Le captif se montrait docile, l'air d'avoir déjà jeté l'éponge. Les yeux bandés et la tête basse, il se laissa guider hors de la pièce par les bourrades indélicates des soldats. Ils seraient moins tendres qu'ils ne l'avaient été durant l'interrogatoire de Luc. Oui, le jeune mécanicien avait bien fait de leur dire d'emblée tout ce qu'il savait, sinon il aurait été bon pour bien plus qu'une intense séance d'intimidation.

Les soldats et leur prisonnier disparurent derrière la porte, laissant Luc seul face à celle qu'il avait trahie. Elle le fixait avec un mélange déconcertant de curiosité et d'amertume.

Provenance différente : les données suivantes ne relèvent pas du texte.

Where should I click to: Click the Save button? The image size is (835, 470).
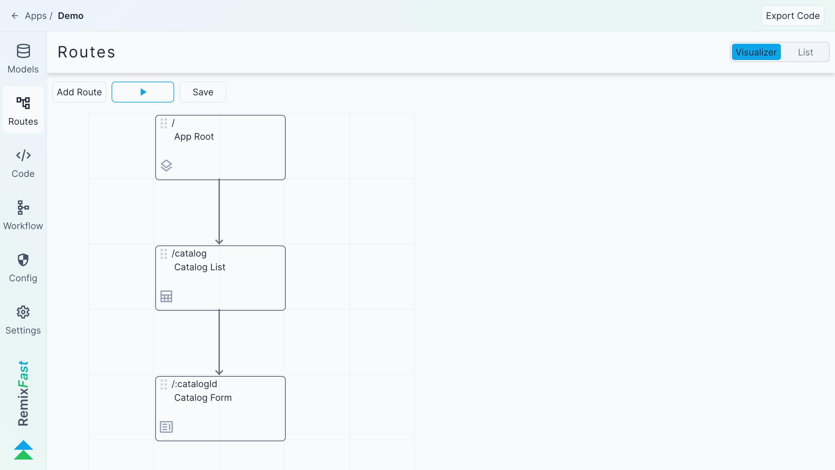[203, 92]
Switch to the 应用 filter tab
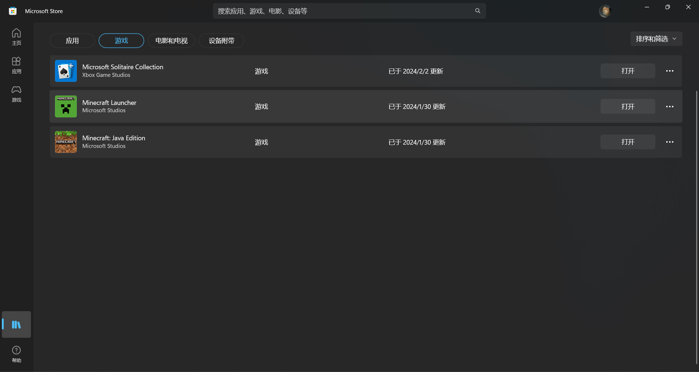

— Ça a plutôt intérêt à être pour moi, ça, prévint-elle en adoptant une posture nonchalante sur le bord de la planche de couchage.

L'apprenti manqua de faire tomber son plateau, pas encore prêt à affronter les conséquences de ses actes. Ses réseaux neuronaux se mirent en branle et il comprit, après quelques secondes d'hébétude, qu'Ellie lorgnait sur la nourriture entre ses mains.

— Oh, euh, oui, bien sûr, bafouilla-t-il en décollant enfin ses semelles du seuil.

Devant les barreaux, il constata qu'il ne pourrait pas passer son plateau de l'autre côté. Il dut se résoudre à le poser au sol tandis que la captive s'installait en face. En glissant sa main hors de la cellule, elle saisit la cuillère qu'elle plongea dans une assiette de riz avec une satisfaction non dissimulée. La contrainte des barreaux entre la jeune femme et le plateau-repas ne parvenait pas à gâcher son plaisir.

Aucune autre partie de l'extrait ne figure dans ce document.